**Exercise aim:**
Reproduce verbatim all of the data given below, but do not carry over the images.

** Opening Records shown block **

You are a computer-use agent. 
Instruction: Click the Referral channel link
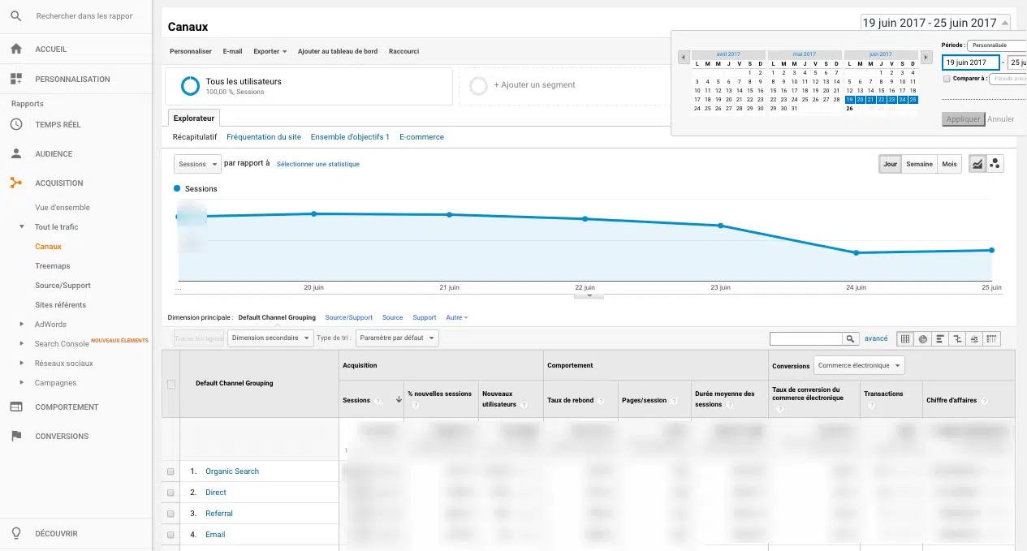click(x=218, y=514)
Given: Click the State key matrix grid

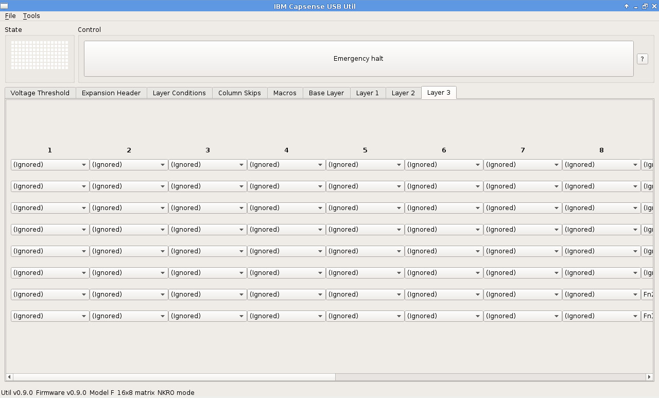Looking at the screenshot, I should click(40, 55).
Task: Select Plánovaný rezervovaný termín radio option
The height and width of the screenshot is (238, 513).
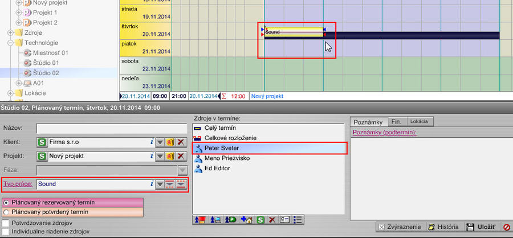Action: [6, 202]
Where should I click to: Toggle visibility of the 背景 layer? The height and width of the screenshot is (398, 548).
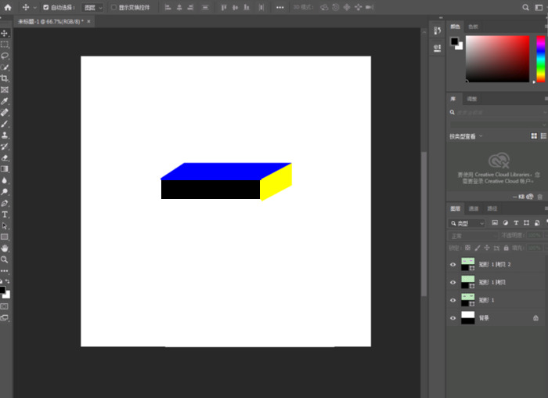452,318
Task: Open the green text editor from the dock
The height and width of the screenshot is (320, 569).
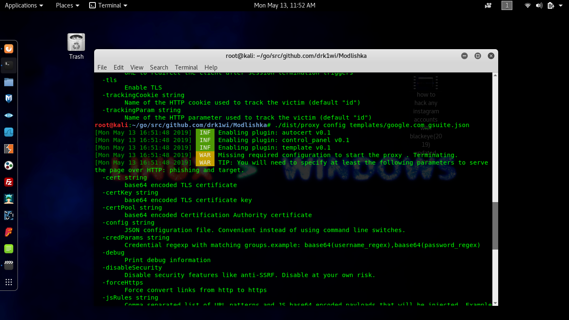Action: 9,249
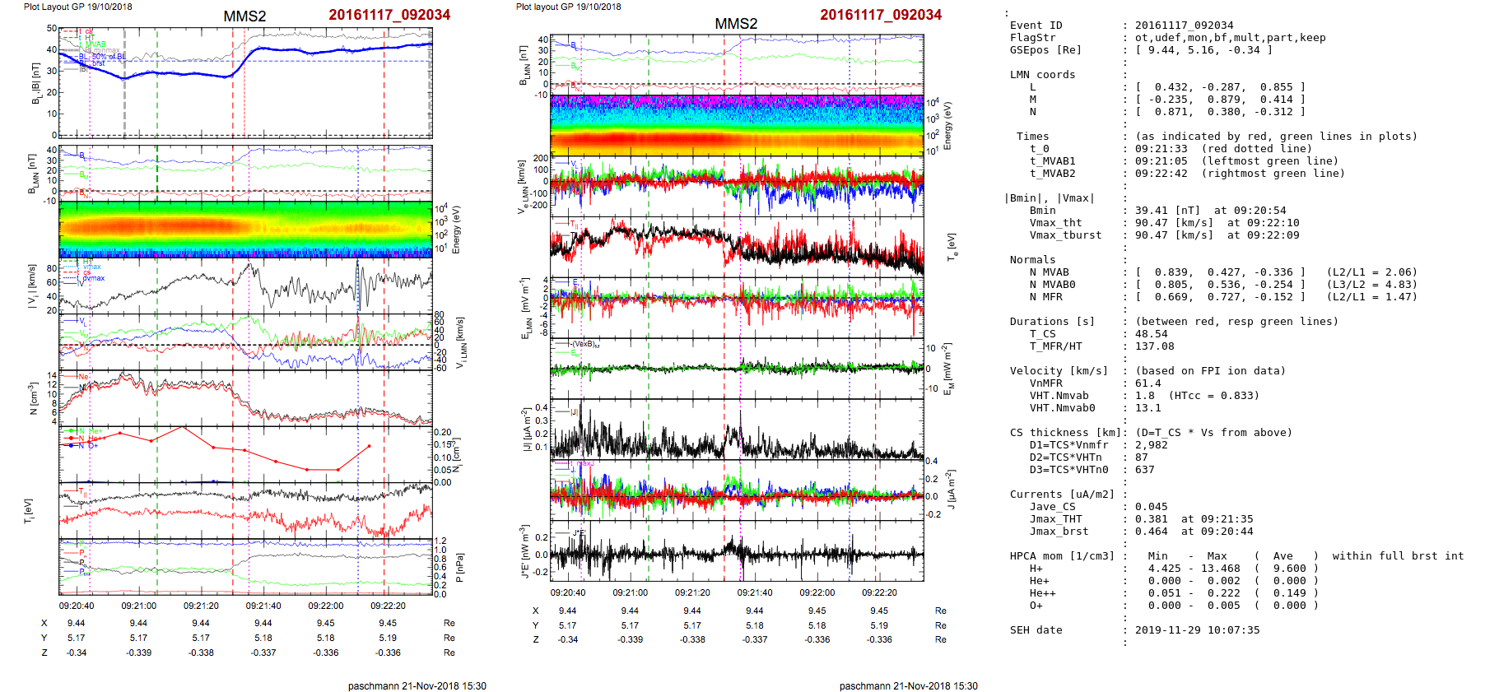Click the Normals section heading
Screen dimensions: 1485x692
[x=1032, y=260]
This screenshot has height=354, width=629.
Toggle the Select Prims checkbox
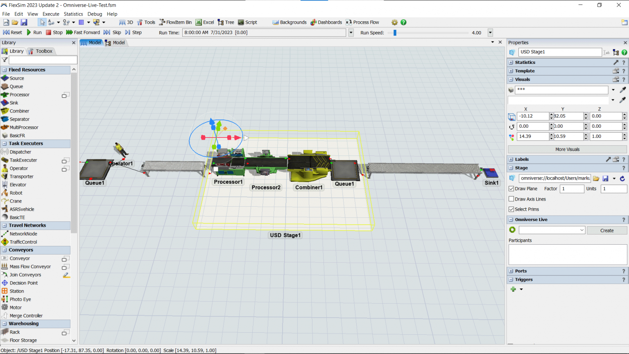pyautogui.click(x=511, y=209)
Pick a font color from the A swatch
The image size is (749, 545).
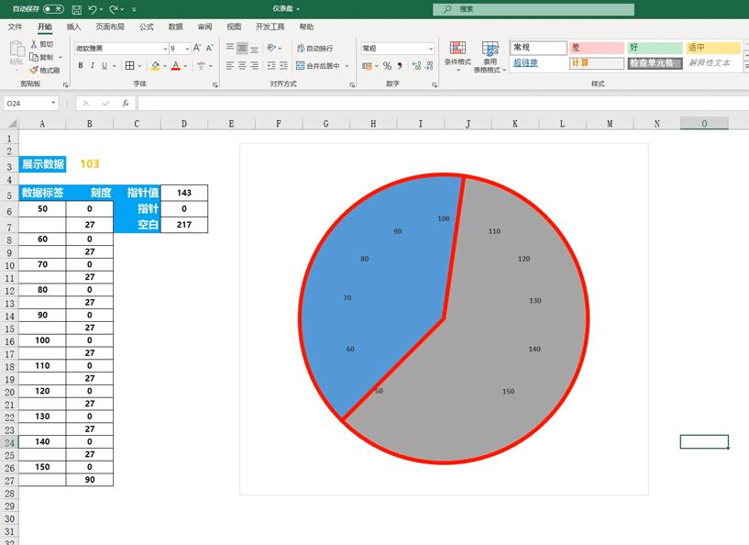(174, 65)
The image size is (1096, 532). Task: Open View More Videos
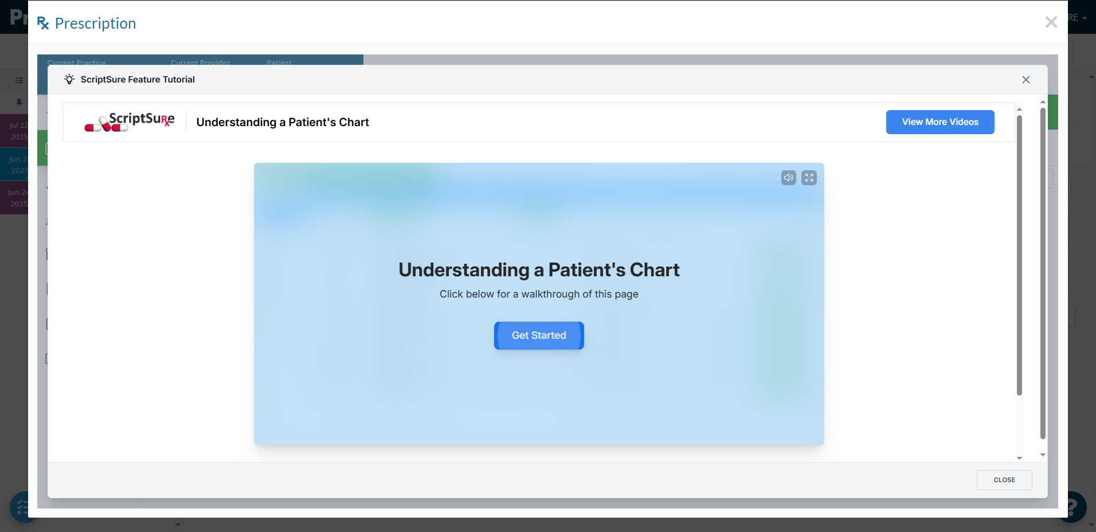pyautogui.click(x=940, y=122)
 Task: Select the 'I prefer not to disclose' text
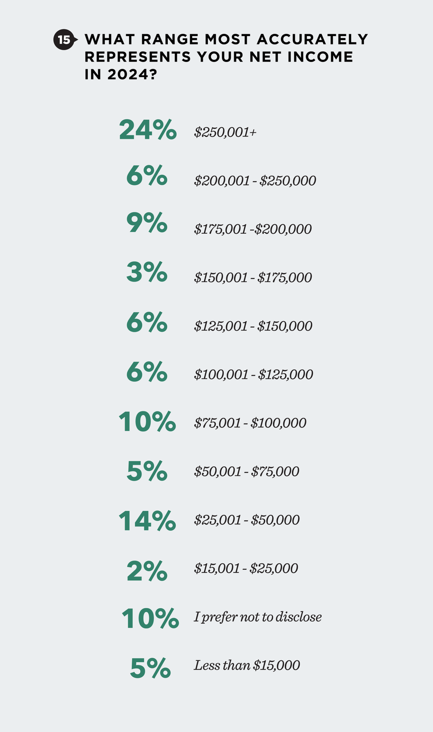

** Closing Records shown block **

**Solution to this problem:**
You are a computer-use agent. 
Instruction: Click the Referral channel link
click(x=218, y=514)
Given: Click the State key matrix grid

Looking at the screenshot, I should click(40, 55).
Task: Select Plánovaný rezervovaný termín radio option
The height and width of the screenshot is (238, 513).
Action: [6, 202]
Where should I click to: Toggle visibility of the 背景 layer? The height and width of the screenshot is (398, 548).
452,318
Task: Open the green text editor from the dock
The height and width of the screenshot is (320, 569).
Action: 9,249
Click the Normals section heading
Screen dimensions: 1485x692
[x=1032, y=260]
This screenshot has height=354, width=629.
Toggle the Select Prims checkbox
pyautogui.click(x=511, y=209)
Pick a font color from the A swatch
The image size is (749, 545).
(174, 65)
The image size is (1096, 532). Task: Open View More Videos
pyautogui.click(x=940, y=122)
 Task: Select the 'I prefer not to disclose' text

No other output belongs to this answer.